What is required »
Look through the lines below and extract any with the word "heading".

Extracted material »
════════════════
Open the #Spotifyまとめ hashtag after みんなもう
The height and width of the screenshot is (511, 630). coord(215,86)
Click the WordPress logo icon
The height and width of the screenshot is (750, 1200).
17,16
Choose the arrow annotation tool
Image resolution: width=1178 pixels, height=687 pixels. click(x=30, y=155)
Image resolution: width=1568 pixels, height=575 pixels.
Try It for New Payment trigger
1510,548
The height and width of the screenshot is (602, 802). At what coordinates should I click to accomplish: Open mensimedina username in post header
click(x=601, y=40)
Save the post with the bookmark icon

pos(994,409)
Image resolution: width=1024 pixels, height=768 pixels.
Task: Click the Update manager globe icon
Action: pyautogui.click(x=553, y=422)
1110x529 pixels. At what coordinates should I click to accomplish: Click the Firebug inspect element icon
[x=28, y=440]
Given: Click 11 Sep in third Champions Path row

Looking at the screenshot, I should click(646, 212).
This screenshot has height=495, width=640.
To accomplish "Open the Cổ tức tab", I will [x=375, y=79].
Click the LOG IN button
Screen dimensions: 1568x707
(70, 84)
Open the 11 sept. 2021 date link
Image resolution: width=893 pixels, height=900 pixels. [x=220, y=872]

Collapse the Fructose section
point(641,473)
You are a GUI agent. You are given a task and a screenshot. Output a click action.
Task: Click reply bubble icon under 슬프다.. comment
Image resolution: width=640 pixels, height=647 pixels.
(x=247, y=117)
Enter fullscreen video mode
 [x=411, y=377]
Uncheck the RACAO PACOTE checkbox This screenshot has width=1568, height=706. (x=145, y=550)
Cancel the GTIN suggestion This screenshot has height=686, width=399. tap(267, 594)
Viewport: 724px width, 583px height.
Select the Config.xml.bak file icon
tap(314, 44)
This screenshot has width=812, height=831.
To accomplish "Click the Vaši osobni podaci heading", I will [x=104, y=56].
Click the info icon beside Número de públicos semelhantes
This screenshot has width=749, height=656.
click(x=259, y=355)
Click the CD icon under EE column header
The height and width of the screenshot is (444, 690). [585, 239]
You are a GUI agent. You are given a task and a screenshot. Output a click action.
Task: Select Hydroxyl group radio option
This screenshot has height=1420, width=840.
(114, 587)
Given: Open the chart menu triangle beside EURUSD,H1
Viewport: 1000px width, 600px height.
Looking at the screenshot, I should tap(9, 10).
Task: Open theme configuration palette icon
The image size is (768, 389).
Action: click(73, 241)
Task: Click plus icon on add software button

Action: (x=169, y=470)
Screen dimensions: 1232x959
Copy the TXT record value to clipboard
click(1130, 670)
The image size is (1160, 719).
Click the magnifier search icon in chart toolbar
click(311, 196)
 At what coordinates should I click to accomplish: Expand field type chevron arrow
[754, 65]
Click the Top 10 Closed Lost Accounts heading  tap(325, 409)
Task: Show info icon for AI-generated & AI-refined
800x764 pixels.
════════════════
Your response »
To accomplish "Click the Vaši osobni podaci heading", I will [x=104, y=56].
Click the Top 10 Closed Lost Accounts heading  tap(325, 409)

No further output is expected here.